The RX10 V’s headline feature remains its fixed Zeiss zoom, an equivalent 24-600mm, f/2.4-f/4 lens that covers travel, portrait, stage, school events, sports and wildlife shooting without changing glass. For photographers who do not want to carry multiple lenses, the RX10 V offers a clear one-body solution.
But the listed price, HK$15,990, makes the choice more direct. At approximately $2,040 (originally HK$15,990), the RX10 V sits in the same budget neighborhood as many APS-C or full-frame mirrorless bodies plus an entry zoom or telephoto, a Hong Kong camera retailer, who asked not to be named, said. That trade-off highlights the RX10 V’s strength: convenience and dust-free, lens-change-free operation, versus the inherent low-light and depth-of-field limits of a 1-inch sensor.
Who the Sony RX10 V is for
Sony positions the RX10 V not as a return of a mass-market bridge camera, but as a high-priced specialist tool for users who value a single, ultra-flexible zoom.
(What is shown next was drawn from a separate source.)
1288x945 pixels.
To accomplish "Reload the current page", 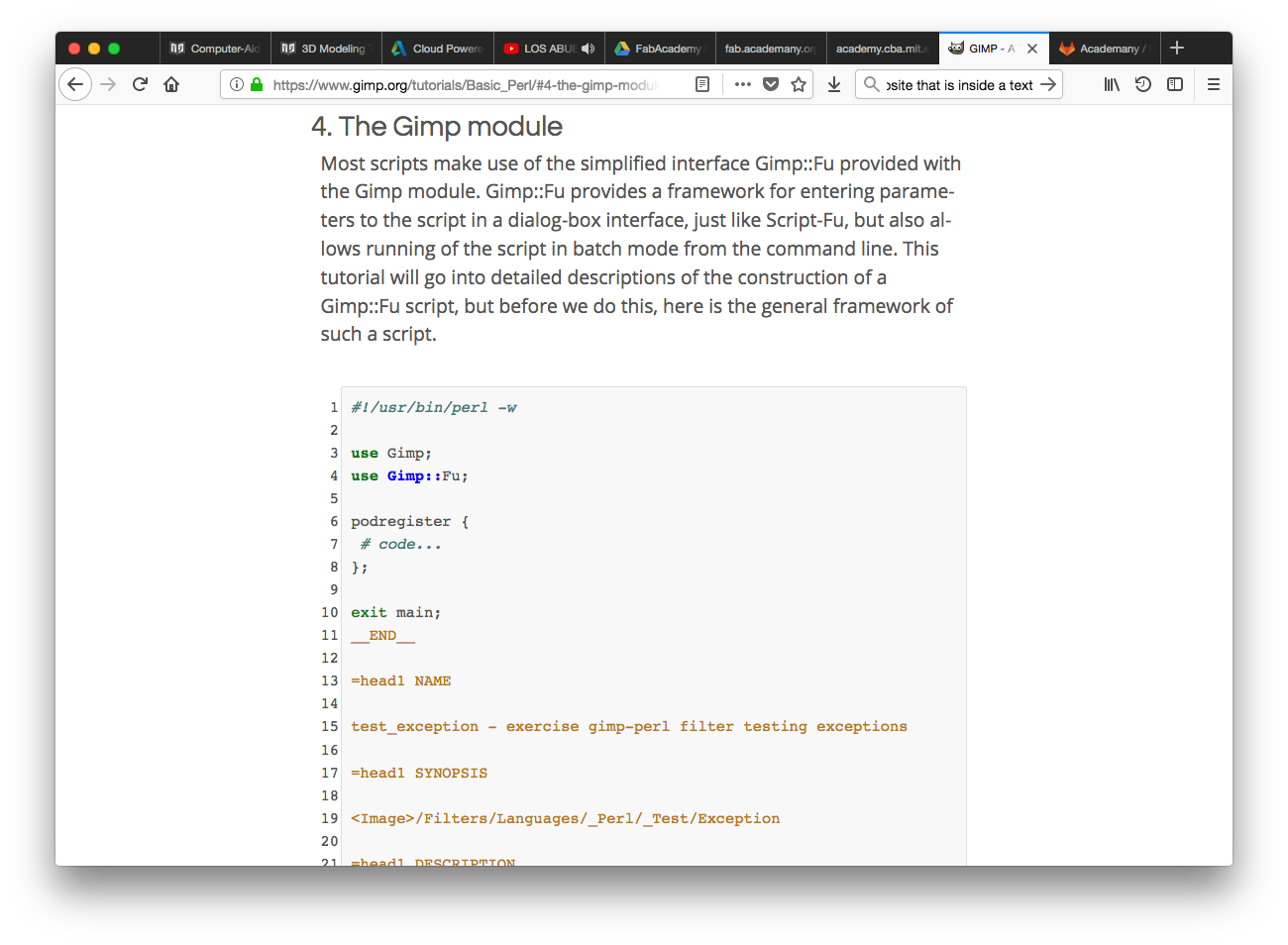I will pos(140,85).

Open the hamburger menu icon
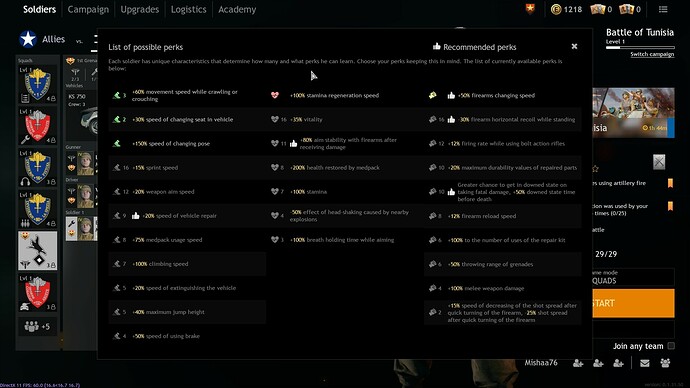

Photographers who prioritize autofocus performance, subject tracking and quick reaction over the absolute low-light performance of larger sensors will find the RX10 V appealing, industry reviewers have noted.
Availability remains the next question. Hong Kong market listings first surfaced ahead of official retail rollouts, and Sony has not yet given a firm street date for wider distribution, Sony said. Secondhand pricing for the RX10 IV may also be affected once the RX10 V reaches stores, camera dealers predicted.
For buyers weighing options, the RX10 V’s combination of a 24-600mm Zeiss zoom, modern AF and video features such as 4K 120p gives it a distinct place, even if that place now costs roughly $2,040 (originally HK$15,990). Whether that is the best choice depends on a photographer’s priorities for sensor size, interchangeable-lens flexibility and budget.